TEXTO FORNECIDO —
>>

VI. Capacitação e valorização dos fiscais
Um dos principais desafios enfrentados pelos entes públicos na implementação da nova lei é a formação de uma cultura de profissionalização da fiscalização contratual. Muitos servidores públicos são designados como fiscais sem a devida preparação técnica, sem apoio institucional e sem um arcabouço normativo interno que oriente sua atuação.
A capacitação dos fiscais deve incluir conteúdos sobre:
· Legislação de contratos administrativos;
·
Responsabilidades funcionais;
·
Técnicas de fiscalização;
·
Elaboração de relatórios;
·
Utilização de sistemas eletrônicos de gestão;
·
Comunicação e relacionamento com contratadas.
Além da capacitação técnica, é essencial que os fiscais sejam valorizados pela Administração, com o reconhecimento formal da importância estratégica de sua função. A fiscalização não é uma tarefa meramente operacional, mas um dos pilares da integridade, da conformidade e da eficácia das políticas públicas.

<<

DETALHES DA TAREFA —
Indique se cada afirmação a seguir está de acordo com o texto sobre a capacitação dos fiscais e responda sim ou não, citando literalmente as palavras do texto que decidem a questão. (a) Muitos servidores públicos são designados como fiscais sem a devida preparação técnica. (b) A fiscalização é apresentada como uma tarefa meramente operacional. (c) A utilização de sistemas eletrônicos de gestão está entre os conteúdos da capacitação dos fiscais.

DADOS DE ENTRADA —

>>

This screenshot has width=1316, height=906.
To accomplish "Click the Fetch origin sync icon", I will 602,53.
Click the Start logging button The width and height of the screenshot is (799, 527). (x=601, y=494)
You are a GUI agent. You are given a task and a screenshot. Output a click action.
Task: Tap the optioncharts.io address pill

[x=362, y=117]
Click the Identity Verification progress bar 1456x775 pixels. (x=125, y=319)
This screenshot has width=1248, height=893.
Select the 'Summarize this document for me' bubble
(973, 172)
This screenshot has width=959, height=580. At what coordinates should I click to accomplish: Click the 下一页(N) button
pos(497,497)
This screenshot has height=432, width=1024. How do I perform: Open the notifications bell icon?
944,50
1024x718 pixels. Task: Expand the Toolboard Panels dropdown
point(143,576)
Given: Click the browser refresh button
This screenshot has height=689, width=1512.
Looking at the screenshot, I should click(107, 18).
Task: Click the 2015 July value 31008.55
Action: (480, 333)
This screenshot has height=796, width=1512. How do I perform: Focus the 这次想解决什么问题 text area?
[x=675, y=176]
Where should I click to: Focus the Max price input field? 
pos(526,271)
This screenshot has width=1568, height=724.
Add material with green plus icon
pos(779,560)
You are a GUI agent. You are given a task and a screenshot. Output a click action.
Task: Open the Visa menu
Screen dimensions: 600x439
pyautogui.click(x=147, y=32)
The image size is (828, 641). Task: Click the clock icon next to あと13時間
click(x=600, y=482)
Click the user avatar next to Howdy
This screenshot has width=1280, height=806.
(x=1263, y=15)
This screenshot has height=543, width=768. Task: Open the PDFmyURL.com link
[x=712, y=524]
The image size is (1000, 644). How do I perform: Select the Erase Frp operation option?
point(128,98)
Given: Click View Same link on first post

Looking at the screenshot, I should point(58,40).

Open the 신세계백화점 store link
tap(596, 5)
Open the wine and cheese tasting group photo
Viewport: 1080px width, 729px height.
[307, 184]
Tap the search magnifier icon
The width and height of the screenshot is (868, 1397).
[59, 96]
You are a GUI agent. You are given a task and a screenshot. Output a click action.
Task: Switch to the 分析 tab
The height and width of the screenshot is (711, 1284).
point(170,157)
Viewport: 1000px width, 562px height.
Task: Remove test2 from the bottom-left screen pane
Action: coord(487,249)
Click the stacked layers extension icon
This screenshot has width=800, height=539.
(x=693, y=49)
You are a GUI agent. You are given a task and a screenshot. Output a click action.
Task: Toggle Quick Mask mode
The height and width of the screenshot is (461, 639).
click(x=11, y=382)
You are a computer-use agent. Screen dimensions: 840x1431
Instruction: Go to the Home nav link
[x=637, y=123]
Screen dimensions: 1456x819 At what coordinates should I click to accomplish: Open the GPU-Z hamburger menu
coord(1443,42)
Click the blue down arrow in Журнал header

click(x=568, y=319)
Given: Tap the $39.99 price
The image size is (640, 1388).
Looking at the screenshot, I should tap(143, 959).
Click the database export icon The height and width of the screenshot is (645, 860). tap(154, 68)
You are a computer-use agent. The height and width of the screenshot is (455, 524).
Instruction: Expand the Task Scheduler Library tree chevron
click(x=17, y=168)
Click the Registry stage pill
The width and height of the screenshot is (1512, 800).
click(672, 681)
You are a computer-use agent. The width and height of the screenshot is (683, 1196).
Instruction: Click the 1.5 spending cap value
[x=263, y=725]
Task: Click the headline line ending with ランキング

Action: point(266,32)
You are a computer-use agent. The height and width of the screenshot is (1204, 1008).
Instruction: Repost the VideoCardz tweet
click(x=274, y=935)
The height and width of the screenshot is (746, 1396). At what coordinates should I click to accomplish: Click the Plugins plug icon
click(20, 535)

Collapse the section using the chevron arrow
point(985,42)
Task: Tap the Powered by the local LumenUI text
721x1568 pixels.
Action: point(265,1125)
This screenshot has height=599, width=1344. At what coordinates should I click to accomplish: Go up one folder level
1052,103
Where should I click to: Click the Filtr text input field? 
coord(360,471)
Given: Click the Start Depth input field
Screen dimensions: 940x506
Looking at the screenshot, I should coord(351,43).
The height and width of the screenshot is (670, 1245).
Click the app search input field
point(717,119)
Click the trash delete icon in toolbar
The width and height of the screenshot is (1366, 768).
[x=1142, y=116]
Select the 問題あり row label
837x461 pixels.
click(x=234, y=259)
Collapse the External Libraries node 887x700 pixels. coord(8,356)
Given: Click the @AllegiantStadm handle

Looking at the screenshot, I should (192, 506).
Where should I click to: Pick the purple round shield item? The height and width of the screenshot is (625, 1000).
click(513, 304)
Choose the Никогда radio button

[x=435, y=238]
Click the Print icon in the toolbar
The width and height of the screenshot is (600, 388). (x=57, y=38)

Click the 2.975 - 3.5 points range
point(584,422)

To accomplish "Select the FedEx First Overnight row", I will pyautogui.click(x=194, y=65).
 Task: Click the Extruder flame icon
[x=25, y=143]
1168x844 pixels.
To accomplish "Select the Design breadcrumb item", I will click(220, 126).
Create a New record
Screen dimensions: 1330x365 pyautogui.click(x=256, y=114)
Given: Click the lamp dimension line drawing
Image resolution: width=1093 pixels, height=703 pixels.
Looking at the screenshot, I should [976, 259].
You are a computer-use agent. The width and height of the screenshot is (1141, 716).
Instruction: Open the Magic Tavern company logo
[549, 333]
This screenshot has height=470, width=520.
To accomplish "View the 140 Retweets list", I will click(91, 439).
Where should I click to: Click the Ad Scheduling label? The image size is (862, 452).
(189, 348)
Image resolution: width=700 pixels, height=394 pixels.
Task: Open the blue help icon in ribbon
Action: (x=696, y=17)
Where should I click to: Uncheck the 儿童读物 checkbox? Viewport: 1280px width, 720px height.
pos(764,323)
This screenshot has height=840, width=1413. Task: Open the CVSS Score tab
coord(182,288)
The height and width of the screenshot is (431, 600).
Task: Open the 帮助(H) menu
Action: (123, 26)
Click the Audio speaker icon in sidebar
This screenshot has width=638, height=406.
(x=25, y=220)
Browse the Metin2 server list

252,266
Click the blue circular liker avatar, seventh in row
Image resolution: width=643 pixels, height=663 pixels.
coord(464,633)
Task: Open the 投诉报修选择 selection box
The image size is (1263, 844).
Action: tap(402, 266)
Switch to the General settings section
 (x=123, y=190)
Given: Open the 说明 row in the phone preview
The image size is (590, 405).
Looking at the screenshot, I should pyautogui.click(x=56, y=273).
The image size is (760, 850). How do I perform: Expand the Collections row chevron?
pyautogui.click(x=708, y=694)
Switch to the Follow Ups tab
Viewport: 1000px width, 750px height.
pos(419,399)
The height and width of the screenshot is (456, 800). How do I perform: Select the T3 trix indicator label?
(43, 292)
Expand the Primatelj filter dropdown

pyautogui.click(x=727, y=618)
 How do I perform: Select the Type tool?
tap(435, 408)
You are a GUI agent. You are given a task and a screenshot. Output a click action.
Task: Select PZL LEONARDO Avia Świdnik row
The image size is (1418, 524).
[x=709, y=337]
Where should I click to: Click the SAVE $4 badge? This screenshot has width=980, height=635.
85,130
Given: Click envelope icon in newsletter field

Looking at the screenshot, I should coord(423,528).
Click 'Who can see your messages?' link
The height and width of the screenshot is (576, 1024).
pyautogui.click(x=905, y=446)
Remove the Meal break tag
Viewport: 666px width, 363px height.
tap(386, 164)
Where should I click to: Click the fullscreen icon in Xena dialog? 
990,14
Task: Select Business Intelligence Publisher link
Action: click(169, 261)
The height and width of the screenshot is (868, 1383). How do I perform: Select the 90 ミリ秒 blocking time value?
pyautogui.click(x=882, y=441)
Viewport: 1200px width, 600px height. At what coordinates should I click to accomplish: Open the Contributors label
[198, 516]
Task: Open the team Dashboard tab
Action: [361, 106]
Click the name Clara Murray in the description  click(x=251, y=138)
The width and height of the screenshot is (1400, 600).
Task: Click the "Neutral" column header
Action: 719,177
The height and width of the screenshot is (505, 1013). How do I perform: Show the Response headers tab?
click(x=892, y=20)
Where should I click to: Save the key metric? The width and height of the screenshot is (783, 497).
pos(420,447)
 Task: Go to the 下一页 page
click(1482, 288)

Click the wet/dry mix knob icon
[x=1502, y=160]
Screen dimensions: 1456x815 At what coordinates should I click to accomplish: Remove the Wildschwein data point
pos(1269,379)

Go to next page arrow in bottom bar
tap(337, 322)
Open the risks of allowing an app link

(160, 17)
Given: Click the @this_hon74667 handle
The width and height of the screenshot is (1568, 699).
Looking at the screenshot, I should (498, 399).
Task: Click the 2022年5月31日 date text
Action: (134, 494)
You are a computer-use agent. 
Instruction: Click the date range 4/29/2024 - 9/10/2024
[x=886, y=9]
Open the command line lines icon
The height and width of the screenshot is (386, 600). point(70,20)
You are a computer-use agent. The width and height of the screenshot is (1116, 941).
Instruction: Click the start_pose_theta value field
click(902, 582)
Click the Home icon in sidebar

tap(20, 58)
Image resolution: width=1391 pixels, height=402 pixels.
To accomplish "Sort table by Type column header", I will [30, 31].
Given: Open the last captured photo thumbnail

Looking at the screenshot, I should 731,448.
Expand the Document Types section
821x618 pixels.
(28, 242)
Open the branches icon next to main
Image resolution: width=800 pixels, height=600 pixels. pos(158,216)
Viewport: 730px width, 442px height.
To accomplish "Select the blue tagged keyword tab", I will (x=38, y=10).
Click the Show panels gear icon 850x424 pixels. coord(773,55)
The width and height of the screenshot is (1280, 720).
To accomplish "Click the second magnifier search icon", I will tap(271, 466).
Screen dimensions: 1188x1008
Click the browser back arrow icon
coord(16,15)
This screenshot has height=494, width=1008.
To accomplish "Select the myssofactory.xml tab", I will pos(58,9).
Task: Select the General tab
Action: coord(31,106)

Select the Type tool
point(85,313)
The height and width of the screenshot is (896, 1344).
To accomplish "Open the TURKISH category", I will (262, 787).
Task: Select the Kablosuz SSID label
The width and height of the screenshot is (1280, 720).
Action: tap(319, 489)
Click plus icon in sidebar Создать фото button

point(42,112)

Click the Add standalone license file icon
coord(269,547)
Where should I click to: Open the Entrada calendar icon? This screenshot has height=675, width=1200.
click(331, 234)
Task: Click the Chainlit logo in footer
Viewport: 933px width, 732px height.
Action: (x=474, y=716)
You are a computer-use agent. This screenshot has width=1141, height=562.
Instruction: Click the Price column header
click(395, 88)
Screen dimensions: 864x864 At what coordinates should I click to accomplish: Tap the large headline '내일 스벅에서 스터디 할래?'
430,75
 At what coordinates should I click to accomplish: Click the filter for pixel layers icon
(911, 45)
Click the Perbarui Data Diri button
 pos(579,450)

<<

RESPOSTA DA TAREFA —
(a) Sim: "Muitos servidores públicos são designados como fiscais sem a devida preparação técnica".
(b) Não: "A fiscalização não é uma tarefa meramente operacional".
(c) Sim: "Utilização de sistemas eletrônicos de gestão".